Montserrat Roig ha hecho uso de esta imagen buscando explicar la dirección de la mirada femenina. Para ella es una mirada “bòrnia”—tuerta—, a fin de que la mujer con un ojo mire y con el otro se mire. ¿Pero hacia dónde irá a mirar Mundeta Jover, si frente a ella únicamente hay muros, patios y claraboyas? Quedará circunscrita a un mundo oculto dentro de la casa, y el afuera será la caja de Pandora lacrada que no se atreverá a abrir. Su mirada es entonces boomerang: mirada ciega que ve hacia el interior y al devolverse se cierra sobre sí misma, haciendo que la mujer interponga, como única fortaleza, la máscara de una feminidad aprendida que la objetualiza y la vulnera, la vuelve adorno para la casa y un espacio anulado, un hueco para el afuera hacia el cual proyecta su ansiedad, su insatisfacción y la violencia de un deseo que quedará insatisfecho, o satisfecho a medias y en la clandestinidad de un parque.

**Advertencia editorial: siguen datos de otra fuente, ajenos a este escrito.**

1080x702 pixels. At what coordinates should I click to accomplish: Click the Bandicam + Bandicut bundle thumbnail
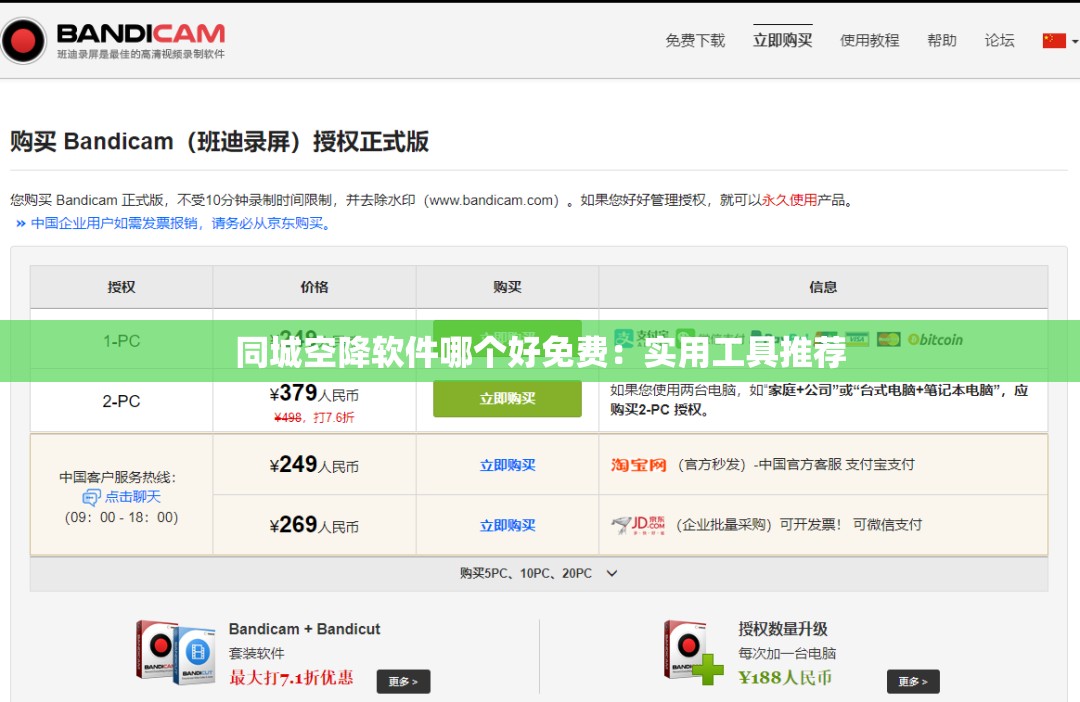click(x=176, y=650)
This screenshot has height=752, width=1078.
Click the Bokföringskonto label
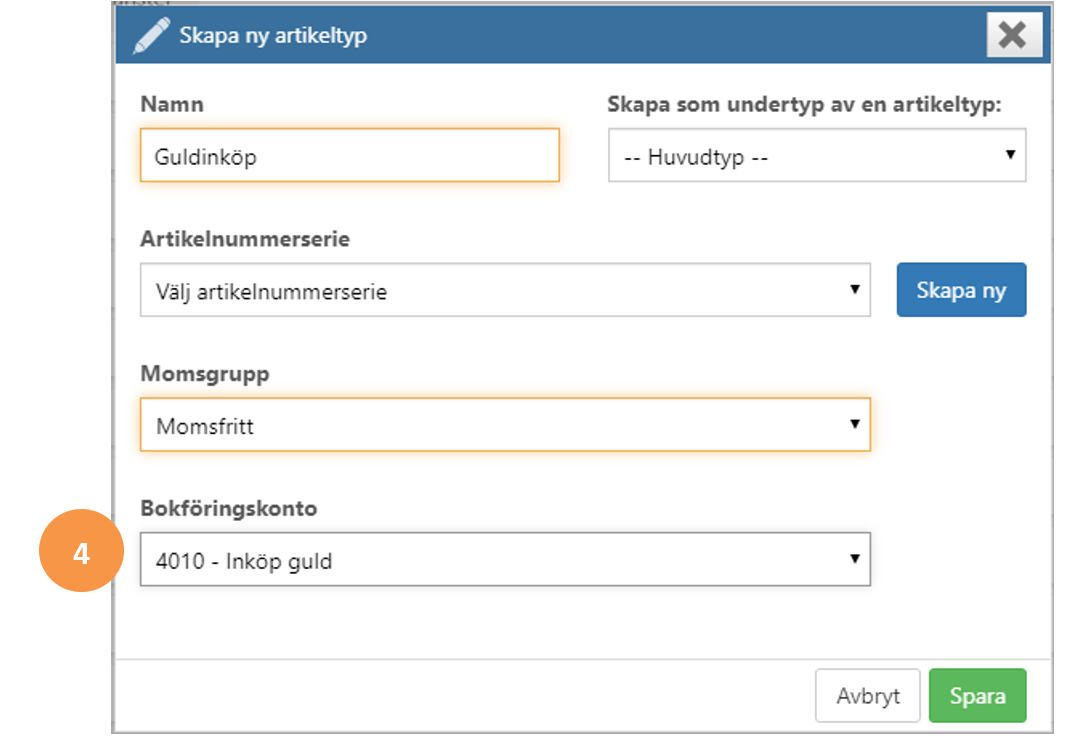229,509
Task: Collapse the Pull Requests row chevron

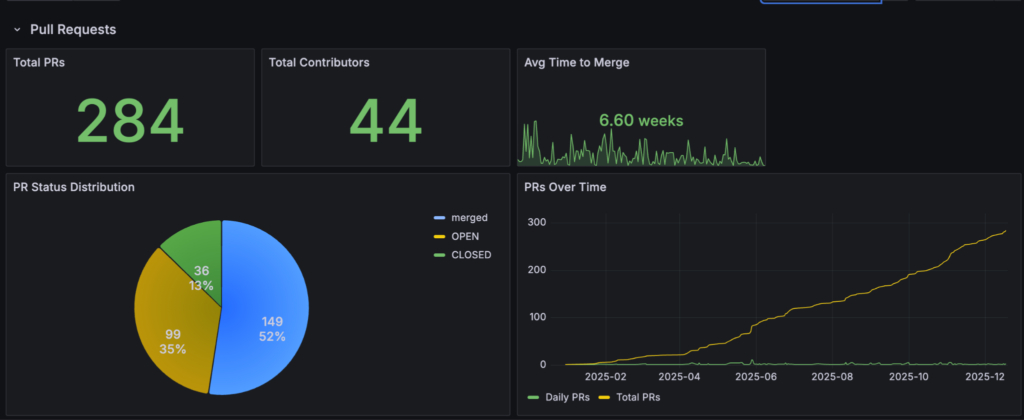Action: point(17,30)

Mientras riega los geranios, Mundeta Jover mira por sus balcones del carrer de Còrsega, y ve a un estudiante en los de la pensión de enfrente que la objetualiza al penetrarla con la mirada, y después, en sus cartas y escapadas por la Barceloneta, con la palabra propia, no extranjera como la del marido. Con ello esa posesión, ese pasar a ser de otro, recobra una catalanidad que Mundeta había inconscientemente perdido al casarse. Sin embargo, el estudiante tampoco privilegiará un diálogo, sino llevará a cabo una doble intrusión en el lenguaje y el cuerpo de Mundeta, cierta tarde lluvioso enmarcada por la cascada y la isla de los álamos del Parc de la Ciutadella. Intrusión de la cual solo quedará el desencanto y la vergüenza que el tiempo y el repliegue total de Mundeta Jover sobre sí misma, se encargarán de idealizar para las generaciones representadas por las Mundetas de la guerra y de la postguerra, tal como veremos en la segunda parte de este artículo.